## WORK INSTRUCTION
Among the entries that follow, the required portion opens with the line containing "Tap the padlock privacy shortcuts icon" and closes with the line containing "Screen dimensions: 395x702". Give that portion again exactly, and nothing else.
[RECORDS FOR THIS TASK]
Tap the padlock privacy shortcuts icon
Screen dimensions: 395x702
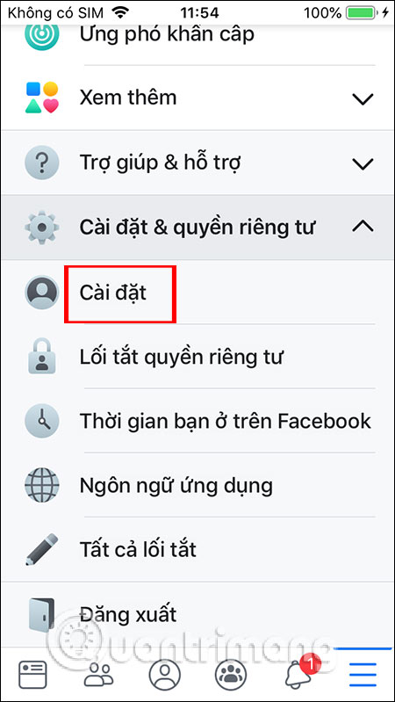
[/RECORDS FOR THIS TASK]
[RECORDS FOR THIS TASK]
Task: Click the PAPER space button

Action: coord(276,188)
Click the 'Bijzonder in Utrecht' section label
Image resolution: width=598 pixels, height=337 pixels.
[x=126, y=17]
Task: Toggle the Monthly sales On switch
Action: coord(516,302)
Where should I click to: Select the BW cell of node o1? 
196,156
[/RECORDS FOR THIS TASK]
## RESPONSE FOR THIS EXERCISE
Tap the padlock privacy shortcuts icon
Screen dimensions: 395x702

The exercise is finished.